**Text block**
----------------
Safety Of Stand Up E-Scooters Called Into Question As GM Launches Sit Down E-Bike3
General Motors is preparing to launch its new Ariv e-bike in Europe this month, with deliveries of the bikes to set to begin on June 21st in EU countries like the Netherlands.
These alternative modes of transport like e-bikes and e-scooters are becoming increasingly popular, but some safety advocates aren’t sold on them.
A new report from the Associated Press indicates that at least 11 deaths on electric scooters have been recorded in the US since the beginning of 2018 – with nine of those being on a rented scooter owned by app-based services like Lime or Bird. Two of the deaths occurred on scooters the victims owned, AP‘s report says.
Stand-up e-scooters like those from Lime and Bird may be particularly dangerous due to their awkward riding position and dynamics, but relevant data is hard to come by, as they are a relatively new trend. The Center for Disease Control in Austin apparently recorded 192 injuries on e-scooters in a three month period in 2018, with nearly half being head injuries. Because the scooters are rented on the go and are rarely owned, less than 1% of riders wear helmets.
By comparison, GM’s Ariv E-Bike is a sit-down product and isn’t available to rent through an app – it’s sold individually to customers. The fact that it is essentially a traditional bike with an electric motor and features a seat may make it well-suited for rental to the masses one day in the future, though GM has not said if this is part of its plan.
----------------
**Provided records**
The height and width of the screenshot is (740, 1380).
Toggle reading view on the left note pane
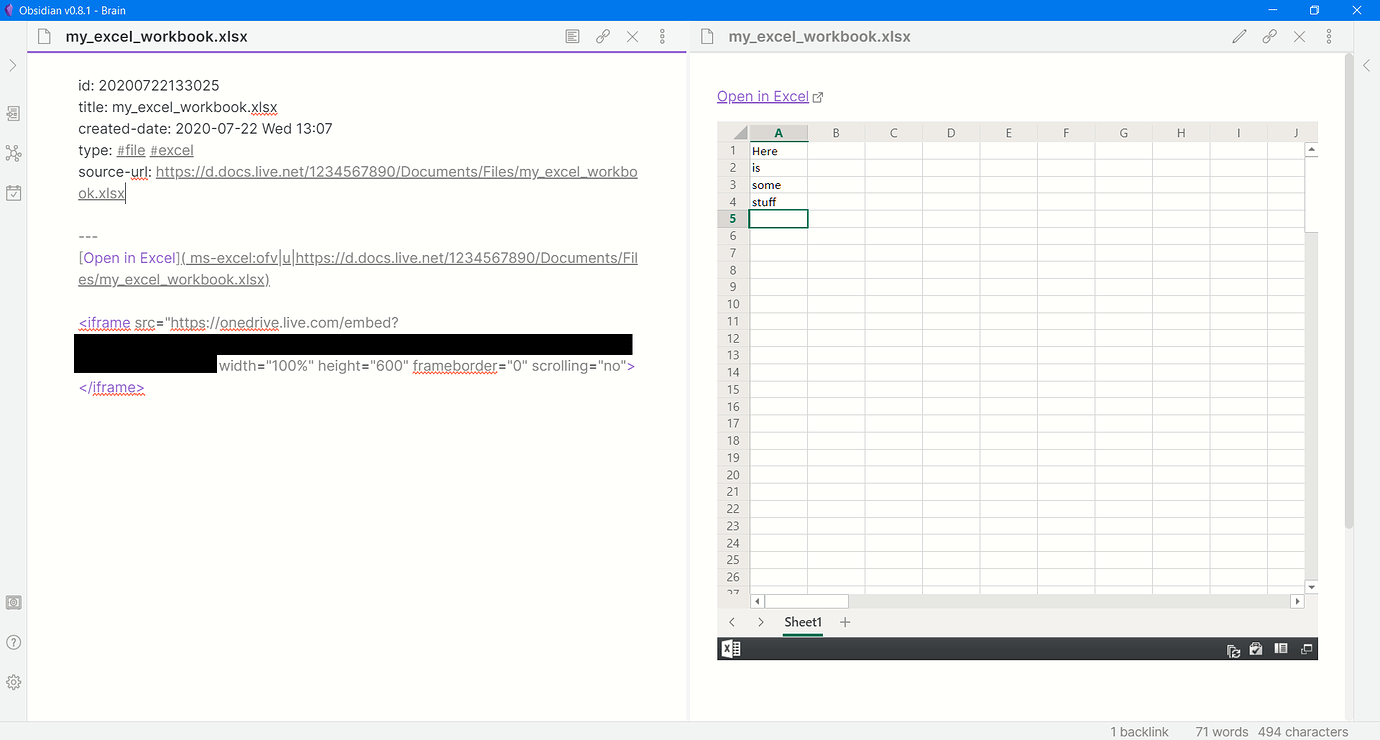[x=571, y=36]
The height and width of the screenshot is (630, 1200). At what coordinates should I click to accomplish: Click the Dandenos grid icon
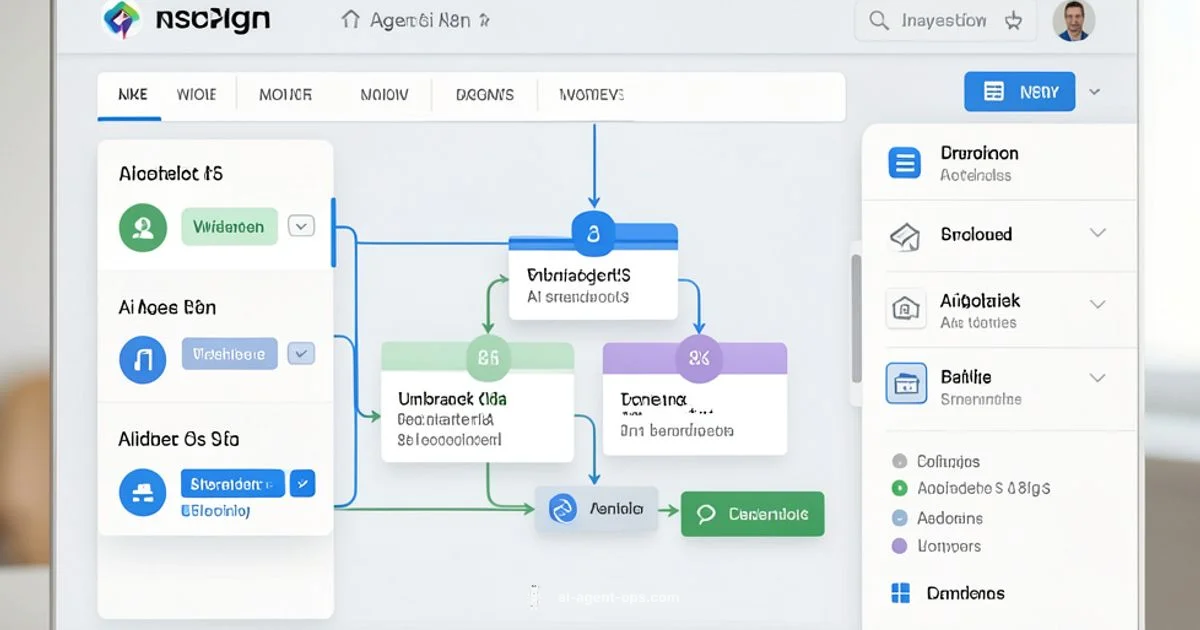pos(901,593)
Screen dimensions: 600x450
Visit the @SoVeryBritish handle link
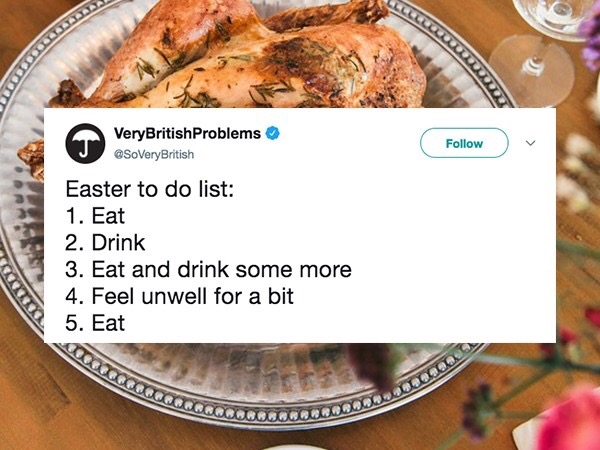(154, 155)
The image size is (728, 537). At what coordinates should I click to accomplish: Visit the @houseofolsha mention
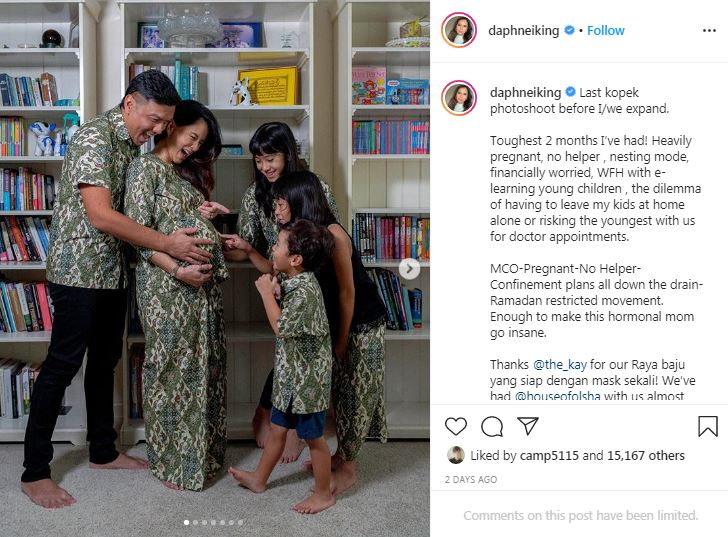[557, 396]
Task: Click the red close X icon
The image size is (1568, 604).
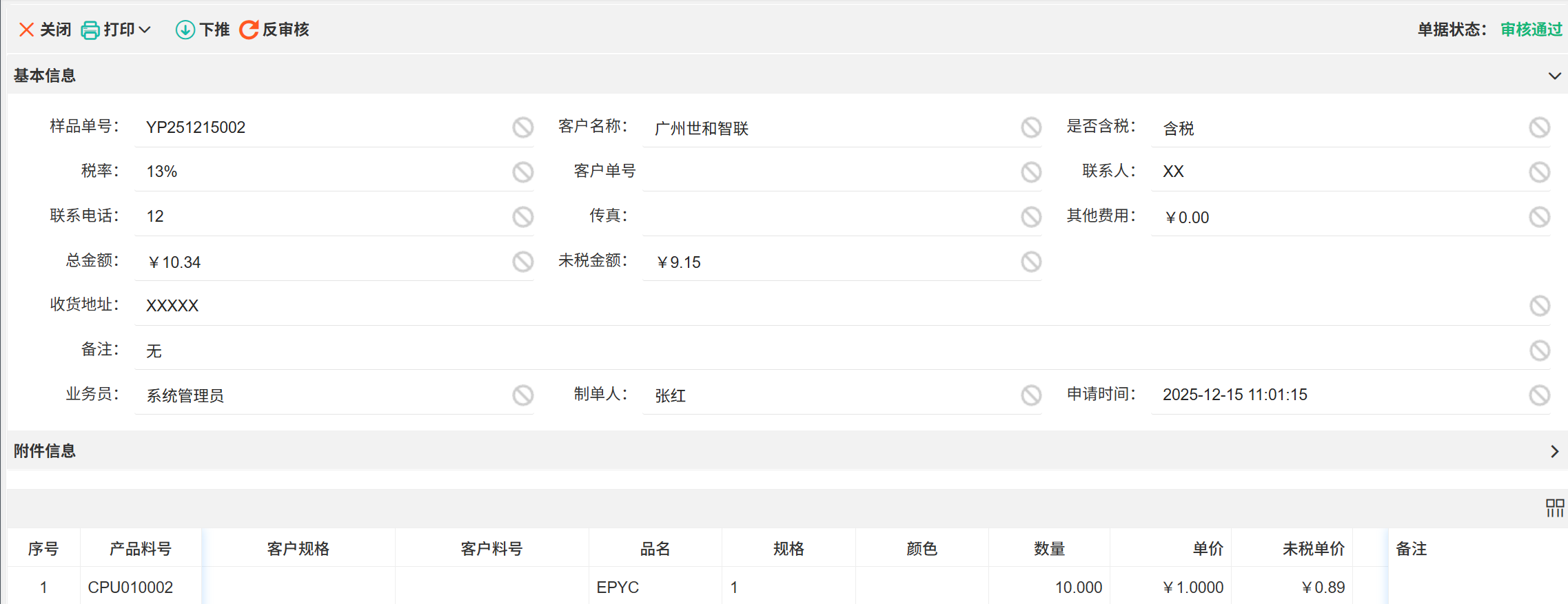Action: pos(26,30)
----------------
Could you set down the article on e-scooter safety, word for word, between "A new report" and "riders wear helmets.", inclusive?

A new report from the Associated Press indicates that at least 11 deaths on electric scooters have been recorded in the US since the beginning of 2018 – with nine of those being on a rented scooter owned by app-based services like Lime or Bird. Two of the deaths occurred on scooters the victims owned, AP‘s report says.
Stand-up e-scooters like those from Lime and Bird may be particularly dangerous due to their awkward riding position and dynamics, but relevant data is hard to come by, as they are a relatively new trend. The Center for Disease Control in Austin apparently recorded 192 injuries on e-scooters in a three month period in 2018, with nearly half being head injuries. Because the scooters are rented on the go and are rarely owned, less than 1% of riders wear helmets.